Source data
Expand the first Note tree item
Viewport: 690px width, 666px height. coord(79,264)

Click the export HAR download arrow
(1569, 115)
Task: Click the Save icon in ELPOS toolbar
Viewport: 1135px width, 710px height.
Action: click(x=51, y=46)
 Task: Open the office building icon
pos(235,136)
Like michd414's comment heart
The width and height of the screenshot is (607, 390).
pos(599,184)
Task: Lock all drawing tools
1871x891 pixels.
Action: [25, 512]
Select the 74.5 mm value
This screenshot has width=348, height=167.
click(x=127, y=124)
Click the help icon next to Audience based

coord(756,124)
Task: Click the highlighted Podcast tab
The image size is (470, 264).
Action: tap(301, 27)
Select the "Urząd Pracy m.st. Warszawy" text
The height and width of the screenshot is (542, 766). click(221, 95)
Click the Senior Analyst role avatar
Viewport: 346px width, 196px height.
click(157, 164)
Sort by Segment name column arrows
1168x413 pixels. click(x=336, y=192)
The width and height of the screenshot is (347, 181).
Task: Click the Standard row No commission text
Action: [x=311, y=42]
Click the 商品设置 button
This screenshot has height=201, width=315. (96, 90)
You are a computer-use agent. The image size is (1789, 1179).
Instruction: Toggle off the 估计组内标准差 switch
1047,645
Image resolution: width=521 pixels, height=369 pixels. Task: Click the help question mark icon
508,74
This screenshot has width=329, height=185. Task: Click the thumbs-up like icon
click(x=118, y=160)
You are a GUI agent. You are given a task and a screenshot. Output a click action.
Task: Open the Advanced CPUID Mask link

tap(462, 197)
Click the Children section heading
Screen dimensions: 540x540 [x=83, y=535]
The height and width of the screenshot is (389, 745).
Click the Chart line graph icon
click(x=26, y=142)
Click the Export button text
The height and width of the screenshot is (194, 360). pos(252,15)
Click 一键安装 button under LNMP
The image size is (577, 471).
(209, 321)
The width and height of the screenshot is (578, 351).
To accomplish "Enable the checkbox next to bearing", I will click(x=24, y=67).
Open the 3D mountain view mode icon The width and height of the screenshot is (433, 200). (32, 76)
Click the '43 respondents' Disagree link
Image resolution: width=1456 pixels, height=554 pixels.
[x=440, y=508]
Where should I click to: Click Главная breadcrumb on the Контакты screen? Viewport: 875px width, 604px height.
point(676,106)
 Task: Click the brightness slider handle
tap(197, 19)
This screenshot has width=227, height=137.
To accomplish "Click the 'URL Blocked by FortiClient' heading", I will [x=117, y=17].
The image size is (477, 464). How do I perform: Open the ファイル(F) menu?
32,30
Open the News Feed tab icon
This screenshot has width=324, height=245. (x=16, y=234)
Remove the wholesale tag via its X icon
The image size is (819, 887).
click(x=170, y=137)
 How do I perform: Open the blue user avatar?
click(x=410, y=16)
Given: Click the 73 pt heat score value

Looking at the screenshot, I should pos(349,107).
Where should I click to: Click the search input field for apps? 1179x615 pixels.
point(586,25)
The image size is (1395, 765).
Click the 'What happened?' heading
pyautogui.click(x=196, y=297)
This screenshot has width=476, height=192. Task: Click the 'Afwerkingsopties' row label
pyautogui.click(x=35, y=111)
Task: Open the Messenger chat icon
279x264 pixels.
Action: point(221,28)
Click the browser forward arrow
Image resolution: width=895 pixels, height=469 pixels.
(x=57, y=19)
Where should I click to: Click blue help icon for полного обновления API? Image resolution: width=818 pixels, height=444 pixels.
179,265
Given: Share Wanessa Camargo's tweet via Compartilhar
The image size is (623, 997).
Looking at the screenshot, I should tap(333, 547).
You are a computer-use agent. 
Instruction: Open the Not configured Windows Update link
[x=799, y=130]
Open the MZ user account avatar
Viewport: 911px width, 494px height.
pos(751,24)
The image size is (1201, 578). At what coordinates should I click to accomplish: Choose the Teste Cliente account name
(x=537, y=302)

▸ **Requirement**
Show each line of the material that contains the word "This". Case matters.

▸ **Written response**
This screenshot has width=348, height=167.
This screenshot has height=201, width=315. (96, 90)
This screenshot has width=329, height=185. Task: Click the thumbs-up like icon
This screenshot has width=227, height=137.
This screenshot has width=324, height=245. (x=16, y=234)
This screenshot has width=476, height=192. Task: Click the 'Afwerkingsopties' row label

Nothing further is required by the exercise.